Interessados nas interações entre os saberes vegetais, animais e humanos, os curadores Matheus Morani e Thiago de Paula Souza propõe um encontro entre reinos mediado pelo objeto artístico. Os artistas Arjuna Neuman, Davi Pontes, Denise Ferreira da Silva, Juliana dos Santos, Julien Creuzet, Negalê Jones, Rose Afefê e Stephane Kabila ocupam o térreo e o primeiro andar com obras produzidas através de um contato íntimo com a terra e outros materiais orgânicos, reverberando investigações poéticas que convidam a sensorialidades múltiplas. Parecem interrogar a ideia da superioridade humana frente a outras formas de inteligência — afinal, como não se vislumbrar com os meios de decomposição orgânico, as simbioses entre plantas e fungos, a comunicação do reino das plantas, ou mesmo a imensidão da terra e das pedras que conservam a memória do planeta?

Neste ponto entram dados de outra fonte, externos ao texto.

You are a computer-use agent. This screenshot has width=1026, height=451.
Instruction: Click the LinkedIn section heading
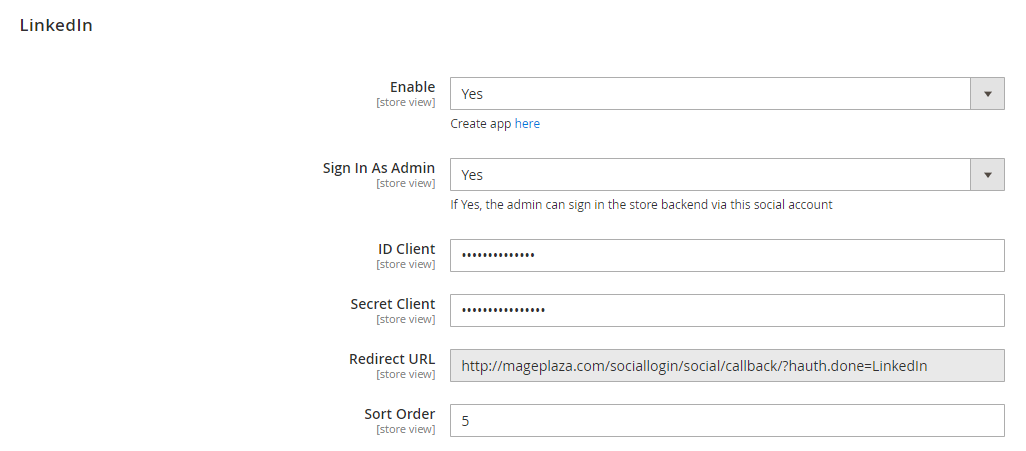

Aliás, é justamente sobre isso que versa um dos melhores trabalhos da exposição: o vídeo de Denise e Arjuana, Ancestral Clouds, Ancestral Claims (em tradução livre, Nuvens ancestrais, Reinvindicações ancestrais), filme de 2023 gravado no Deserto do Atacama, onde desenhos pré-históricos em pedra sobrevivem próximos aos campos de trabalho dos tempos coloniais, posteriormente reativados durante a ditadura de Pinochet ?para inquirir oponentes do regime. Apresentado na coletiva em sua configuração original – rodeado por cortinas translúcidas laranjas circulares que resguardam dentro de si a exibição bem como uma máquina de fumaça –, o trabalho alarga gradativamente a discussão em tempo e espaço, viajando desde o deserto do Saara até a Amazônia.
É na potência das reivindicações e intervenções que a exposição adquire relevância. Optando por um uso mais fluído e poroso do espaço, os curadores contam com uma extensa programação, envolvendo performances, leituras coletivas de obras do geólogo Milton Santos e Octavia Butler, oficinas educativas, exibições de filmes, cursos e conversas ao longo do período expositivo. O destaque vai para o ciclo de debates do dia 23 de agosto, que se inicia às 15h e contará com a presença da filósofa Denise Ferreira da Silva, atualmente professora da New York University (Estados Unidos), de Castiel Vitorino Brasileiro, integrante da última edição da Bienal de São Paulo, além de outros nomes. É também uma oportunidade ímpar de ver uma peça de Julien Creuzet, artista que este ano apresentou uma grande individual no pavilhão francês durante a Bienal de Veneza; e de se maravilhar com peças recentes da jovem paulistana Juliana dos Santos, dispostas elegantemente na entrada do centro cultural, flutuando acima dos visitantes.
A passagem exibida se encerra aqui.